**EXERCISE**
Locate every line in the records below that contains the word "icon", and copy each of those lines out.

**EXERCISE INPUT**
○ ○ ○

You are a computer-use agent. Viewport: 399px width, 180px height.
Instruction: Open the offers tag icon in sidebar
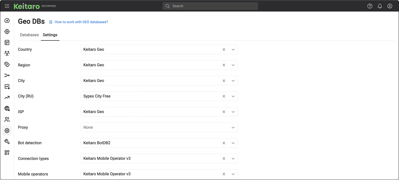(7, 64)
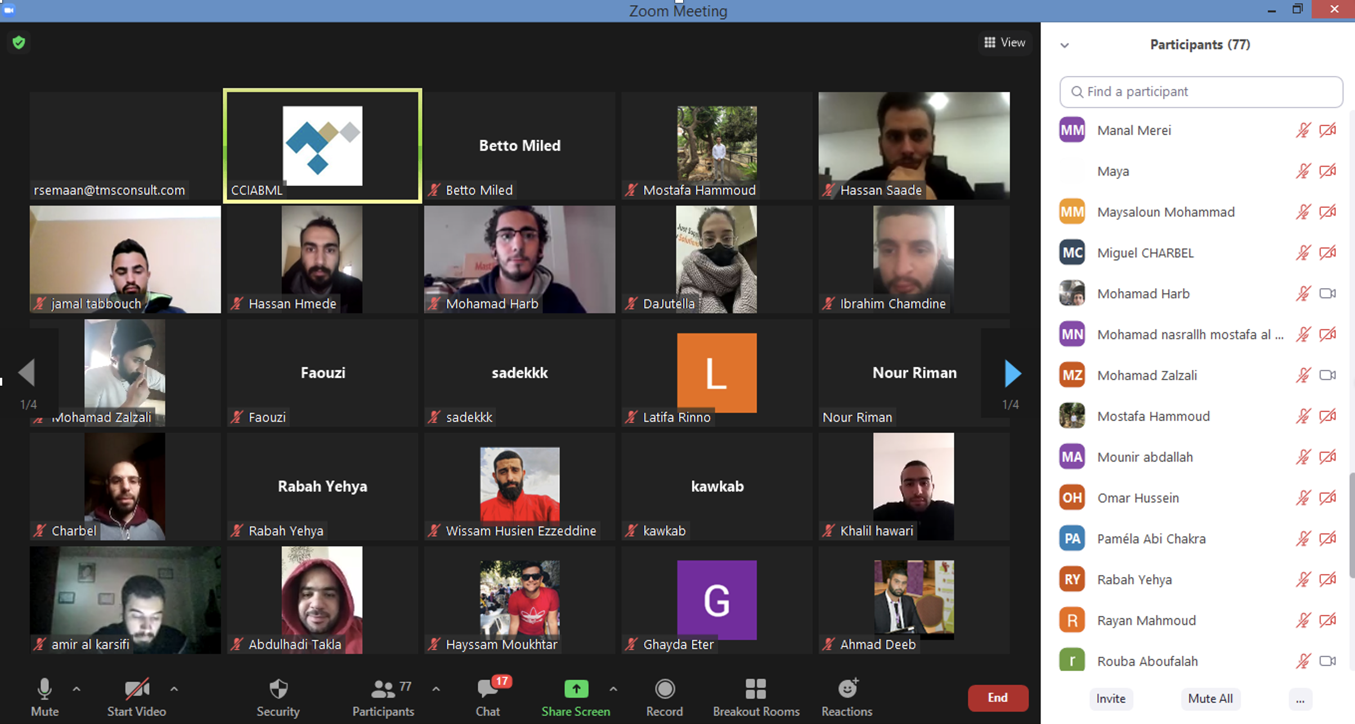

○ ○ ○

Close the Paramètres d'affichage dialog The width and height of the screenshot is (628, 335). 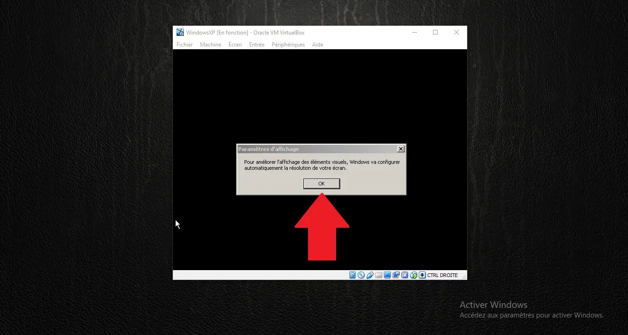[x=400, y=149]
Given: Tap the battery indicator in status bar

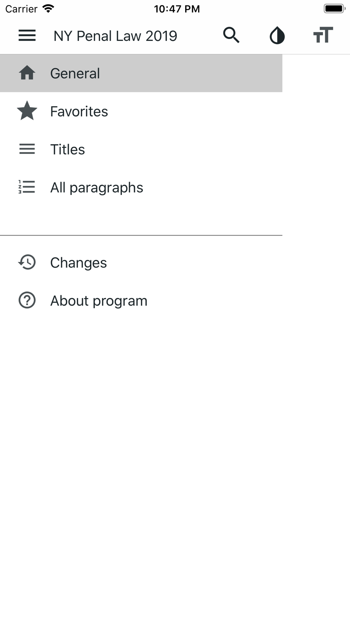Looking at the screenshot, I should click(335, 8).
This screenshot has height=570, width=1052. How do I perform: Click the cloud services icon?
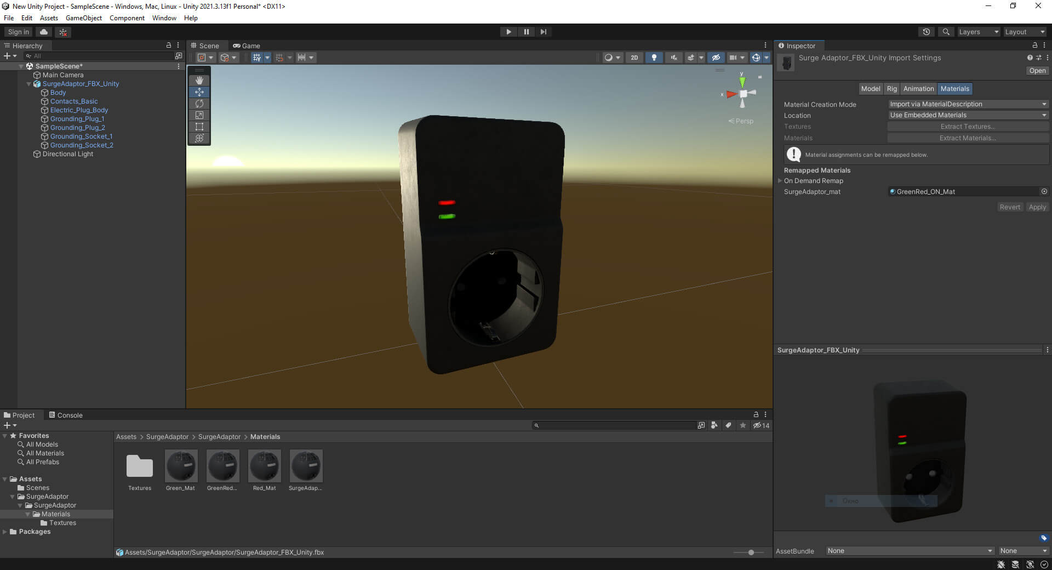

○ ○ ○

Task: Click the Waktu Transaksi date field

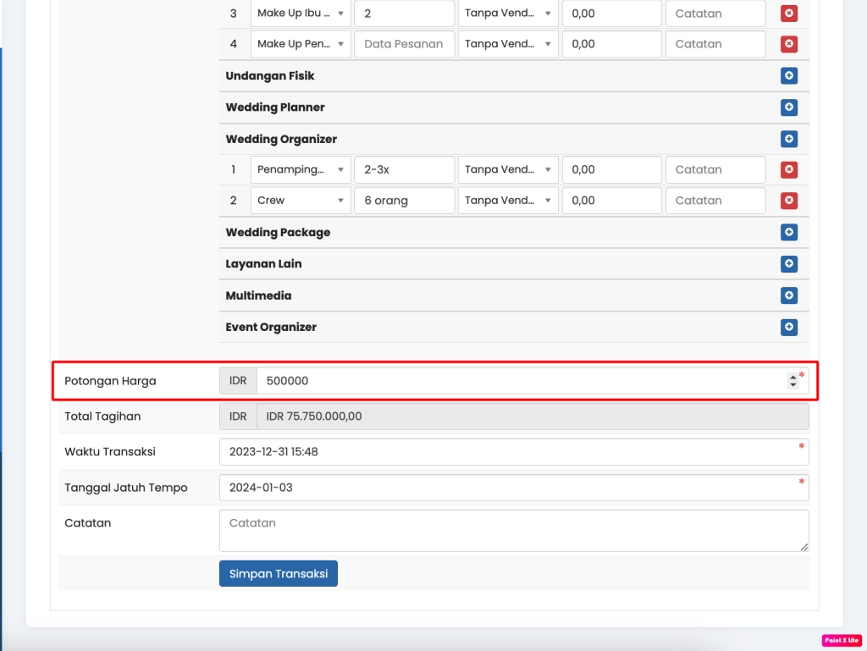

○ ○ ○

**RIGHT ANSWER**
Instruction: Open the offers tag icon in sidebar
This screenshot has height=570, width=1052. How do I perform: Click the cloud services icon?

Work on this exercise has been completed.